Selain itu, tentu hal yang sangat pokok adalah mengubah paradigma tentang sistem dan pola pendidikan itu sendiri. Mulai dari sistem pembelajaran yang tidak menganggap peserta didik seperti objek yang harus sami’na wa atho’na tapi mengklasifikasikan mereka pada bentuk pedagogi-kritis yang mempunyai kebebasan berfikir dan berinovasi. Dengan kata lain, sekolah bukanlah penjara. Tapi wadah yang damai dan mendamaikan.[10]

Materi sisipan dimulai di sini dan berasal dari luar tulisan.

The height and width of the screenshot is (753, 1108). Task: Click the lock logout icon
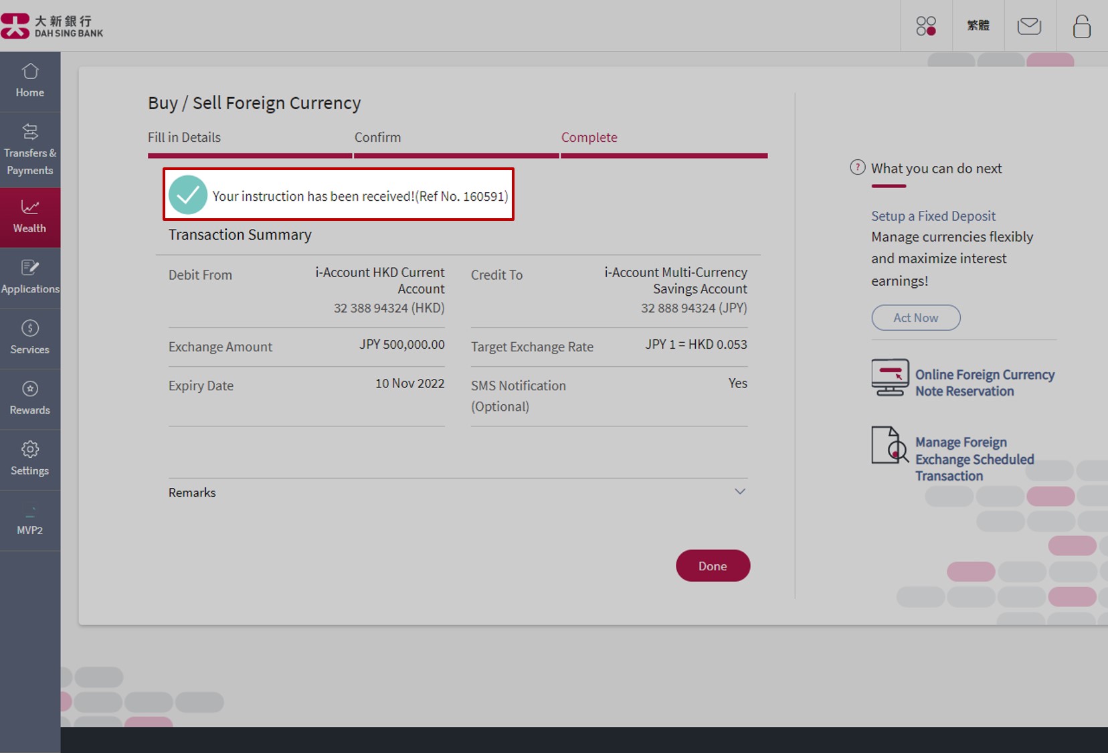coord(1081,26)
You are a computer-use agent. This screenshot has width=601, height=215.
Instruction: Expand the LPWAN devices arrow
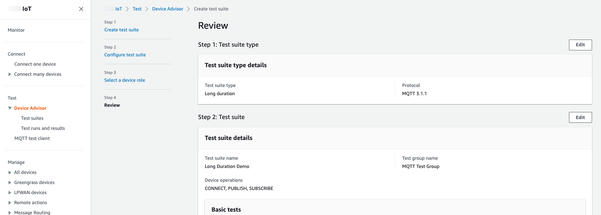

Reformasi selanjutnya adalah proses pendidikan yang tidak menekan hanya pada logika kritis dan nalar subjektif, tapi pada proses penanaman akal budi. Jika dipahami bahwa pendidikan adalah sebuah proses penyadaran yang membuat individu paham dan mengerti harkat dan martabat kemanusiannya, maka logika kritis dan nalar subjektif belum mampu sampai kepada tahap kesadaran itu. Diperlukan akal budi untuk sampai pada kesadaran kemanusiaan yang sehat lahir bathin secara komprehensif.[11]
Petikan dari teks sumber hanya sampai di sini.